The team at Nottingham University Hospitals NHS Trust (NUH) has successfully developed this method using portable sequencing devices and a software tool called ROBIN. This technology can quickly sequence specific parts of human DNA, allowing relevant information to be extracted and analyzed within minutes.

Brain tumors require complex genetic tests to diagnose, which traditionally takes weeks or even months to complete. The long wait for results is traumatic for patients and delays the start of radiotherapy and chemotherapy, potentially reducing the effectiveness of treatment.

The new method has achieved a 100% success rate in delivering rapid diagnoses during surgeries, providing accurate information within hours.
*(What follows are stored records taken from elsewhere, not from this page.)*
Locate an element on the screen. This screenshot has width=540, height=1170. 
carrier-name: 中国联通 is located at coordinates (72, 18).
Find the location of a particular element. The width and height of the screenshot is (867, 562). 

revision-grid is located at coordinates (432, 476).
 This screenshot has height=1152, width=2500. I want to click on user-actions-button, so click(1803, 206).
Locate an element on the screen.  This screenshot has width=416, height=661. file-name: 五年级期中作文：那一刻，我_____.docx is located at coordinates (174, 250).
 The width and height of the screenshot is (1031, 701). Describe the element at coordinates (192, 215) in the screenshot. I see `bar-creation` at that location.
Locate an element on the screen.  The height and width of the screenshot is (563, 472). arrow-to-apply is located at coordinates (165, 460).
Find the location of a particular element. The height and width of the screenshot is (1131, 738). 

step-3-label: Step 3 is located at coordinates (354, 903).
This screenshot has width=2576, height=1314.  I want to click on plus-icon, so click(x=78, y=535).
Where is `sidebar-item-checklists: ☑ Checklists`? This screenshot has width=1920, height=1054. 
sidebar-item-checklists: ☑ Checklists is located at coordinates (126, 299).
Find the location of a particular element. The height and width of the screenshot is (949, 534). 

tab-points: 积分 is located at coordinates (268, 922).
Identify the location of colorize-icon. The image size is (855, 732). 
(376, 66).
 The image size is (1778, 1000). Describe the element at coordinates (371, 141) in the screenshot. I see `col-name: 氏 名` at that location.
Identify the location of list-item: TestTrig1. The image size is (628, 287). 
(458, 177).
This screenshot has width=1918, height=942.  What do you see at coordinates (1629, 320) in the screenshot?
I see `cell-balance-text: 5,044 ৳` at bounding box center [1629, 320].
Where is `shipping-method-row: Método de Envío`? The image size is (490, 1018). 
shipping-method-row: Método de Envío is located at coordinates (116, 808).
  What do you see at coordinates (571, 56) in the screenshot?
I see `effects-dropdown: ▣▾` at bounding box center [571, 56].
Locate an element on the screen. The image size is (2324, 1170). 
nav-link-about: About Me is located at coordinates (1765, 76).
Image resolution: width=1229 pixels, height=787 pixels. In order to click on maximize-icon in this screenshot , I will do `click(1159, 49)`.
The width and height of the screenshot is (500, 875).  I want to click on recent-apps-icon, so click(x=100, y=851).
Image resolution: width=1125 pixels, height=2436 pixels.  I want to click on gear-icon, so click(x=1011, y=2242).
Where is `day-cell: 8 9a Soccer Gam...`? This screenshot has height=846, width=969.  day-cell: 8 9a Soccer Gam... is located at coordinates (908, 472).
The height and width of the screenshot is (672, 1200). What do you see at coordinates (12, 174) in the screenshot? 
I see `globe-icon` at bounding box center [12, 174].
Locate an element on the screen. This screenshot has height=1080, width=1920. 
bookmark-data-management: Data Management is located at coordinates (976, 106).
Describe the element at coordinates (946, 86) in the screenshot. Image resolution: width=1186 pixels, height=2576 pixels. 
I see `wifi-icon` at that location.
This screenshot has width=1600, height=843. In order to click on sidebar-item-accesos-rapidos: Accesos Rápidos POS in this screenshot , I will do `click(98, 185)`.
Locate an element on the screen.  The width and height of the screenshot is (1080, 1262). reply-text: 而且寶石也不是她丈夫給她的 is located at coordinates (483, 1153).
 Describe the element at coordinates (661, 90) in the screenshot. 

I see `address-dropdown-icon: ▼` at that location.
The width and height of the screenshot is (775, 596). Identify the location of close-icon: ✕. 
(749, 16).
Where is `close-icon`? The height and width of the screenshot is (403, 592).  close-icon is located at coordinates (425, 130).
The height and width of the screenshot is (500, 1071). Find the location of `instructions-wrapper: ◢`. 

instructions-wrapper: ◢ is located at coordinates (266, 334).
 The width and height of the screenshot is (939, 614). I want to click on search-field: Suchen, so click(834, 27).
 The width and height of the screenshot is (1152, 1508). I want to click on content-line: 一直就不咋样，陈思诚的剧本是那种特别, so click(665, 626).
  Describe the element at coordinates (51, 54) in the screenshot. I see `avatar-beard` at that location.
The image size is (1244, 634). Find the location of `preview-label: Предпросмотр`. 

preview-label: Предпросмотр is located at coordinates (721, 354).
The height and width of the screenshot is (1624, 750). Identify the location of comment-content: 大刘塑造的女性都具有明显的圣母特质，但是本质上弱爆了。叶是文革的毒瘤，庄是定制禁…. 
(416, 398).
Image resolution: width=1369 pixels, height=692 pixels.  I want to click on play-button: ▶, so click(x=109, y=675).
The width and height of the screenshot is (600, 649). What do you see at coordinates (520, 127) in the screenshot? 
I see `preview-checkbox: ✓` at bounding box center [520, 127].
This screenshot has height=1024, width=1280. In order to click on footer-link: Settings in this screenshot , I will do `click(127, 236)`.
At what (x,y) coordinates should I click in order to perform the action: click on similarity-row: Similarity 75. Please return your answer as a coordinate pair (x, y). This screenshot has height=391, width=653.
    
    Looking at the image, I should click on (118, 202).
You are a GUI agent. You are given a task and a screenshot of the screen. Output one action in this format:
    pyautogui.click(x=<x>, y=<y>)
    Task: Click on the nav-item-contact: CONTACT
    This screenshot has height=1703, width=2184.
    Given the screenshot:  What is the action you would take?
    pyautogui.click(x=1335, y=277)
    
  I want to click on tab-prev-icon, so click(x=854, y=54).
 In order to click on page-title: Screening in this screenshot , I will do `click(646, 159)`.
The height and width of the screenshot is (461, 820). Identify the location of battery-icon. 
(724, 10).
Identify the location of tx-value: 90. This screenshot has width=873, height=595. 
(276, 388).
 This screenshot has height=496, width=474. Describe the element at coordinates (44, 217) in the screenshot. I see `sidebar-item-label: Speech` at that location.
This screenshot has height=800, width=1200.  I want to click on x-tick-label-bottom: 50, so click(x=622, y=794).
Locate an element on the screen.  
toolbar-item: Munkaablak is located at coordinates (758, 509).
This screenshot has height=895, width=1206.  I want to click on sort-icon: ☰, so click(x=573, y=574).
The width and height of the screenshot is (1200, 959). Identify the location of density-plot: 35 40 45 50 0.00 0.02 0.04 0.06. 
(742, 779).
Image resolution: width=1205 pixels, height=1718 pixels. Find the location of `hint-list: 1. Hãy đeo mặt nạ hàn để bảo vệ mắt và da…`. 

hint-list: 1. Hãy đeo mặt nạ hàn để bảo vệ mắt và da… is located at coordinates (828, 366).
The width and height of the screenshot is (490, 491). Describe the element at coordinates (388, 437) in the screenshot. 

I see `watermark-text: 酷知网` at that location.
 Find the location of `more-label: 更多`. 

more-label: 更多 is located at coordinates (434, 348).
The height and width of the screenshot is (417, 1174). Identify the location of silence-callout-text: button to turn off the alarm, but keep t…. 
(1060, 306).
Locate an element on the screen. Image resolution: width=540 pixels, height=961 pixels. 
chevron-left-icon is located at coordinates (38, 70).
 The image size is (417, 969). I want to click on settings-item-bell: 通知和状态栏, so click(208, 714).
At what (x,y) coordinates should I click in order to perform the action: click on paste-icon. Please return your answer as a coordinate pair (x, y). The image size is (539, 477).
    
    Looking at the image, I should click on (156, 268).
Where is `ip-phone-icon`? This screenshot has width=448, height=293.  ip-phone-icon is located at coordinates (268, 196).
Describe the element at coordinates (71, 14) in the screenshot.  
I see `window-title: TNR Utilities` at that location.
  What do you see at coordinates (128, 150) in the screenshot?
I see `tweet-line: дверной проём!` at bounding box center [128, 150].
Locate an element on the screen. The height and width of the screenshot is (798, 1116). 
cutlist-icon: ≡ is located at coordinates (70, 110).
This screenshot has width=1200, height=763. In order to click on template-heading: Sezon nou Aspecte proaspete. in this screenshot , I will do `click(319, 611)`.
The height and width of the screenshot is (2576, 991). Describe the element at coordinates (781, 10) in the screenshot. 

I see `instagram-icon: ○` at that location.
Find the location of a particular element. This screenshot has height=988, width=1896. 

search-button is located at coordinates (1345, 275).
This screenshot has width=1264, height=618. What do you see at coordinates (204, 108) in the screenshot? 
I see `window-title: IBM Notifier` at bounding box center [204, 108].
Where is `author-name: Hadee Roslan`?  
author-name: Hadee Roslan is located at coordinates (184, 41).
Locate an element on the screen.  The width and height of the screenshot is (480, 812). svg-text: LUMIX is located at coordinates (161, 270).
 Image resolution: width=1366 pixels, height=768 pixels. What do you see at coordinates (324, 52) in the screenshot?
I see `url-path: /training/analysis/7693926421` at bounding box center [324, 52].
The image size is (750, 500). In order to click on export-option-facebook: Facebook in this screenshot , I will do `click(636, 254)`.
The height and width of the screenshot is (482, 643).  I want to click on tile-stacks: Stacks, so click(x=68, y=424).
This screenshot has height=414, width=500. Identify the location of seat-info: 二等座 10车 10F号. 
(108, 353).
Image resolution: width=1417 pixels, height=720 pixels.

This not only improves clinical decision-making but also reduces anxiety and worry for patients facing an already difficult time.

Experts believe that this technology will be a game-changer in diagnosing brain tumors, increasing the speed and accuracy of diagnoses while being more cost-effective than current methods. The team is now working to roll out this new testing across NHS Trusts in the UK, ensuring rapid access to optimal care for patients.

The potential impact on patient care is immense, with accurate diagnosis within hours of surgery transforming treatment options and removing uncertainty for patients. As one expert noted, “This technology will drive equity of access to rapid and accurate molecular diagnosis,” paving the way for personalized clinical trials and improved patient outcomes.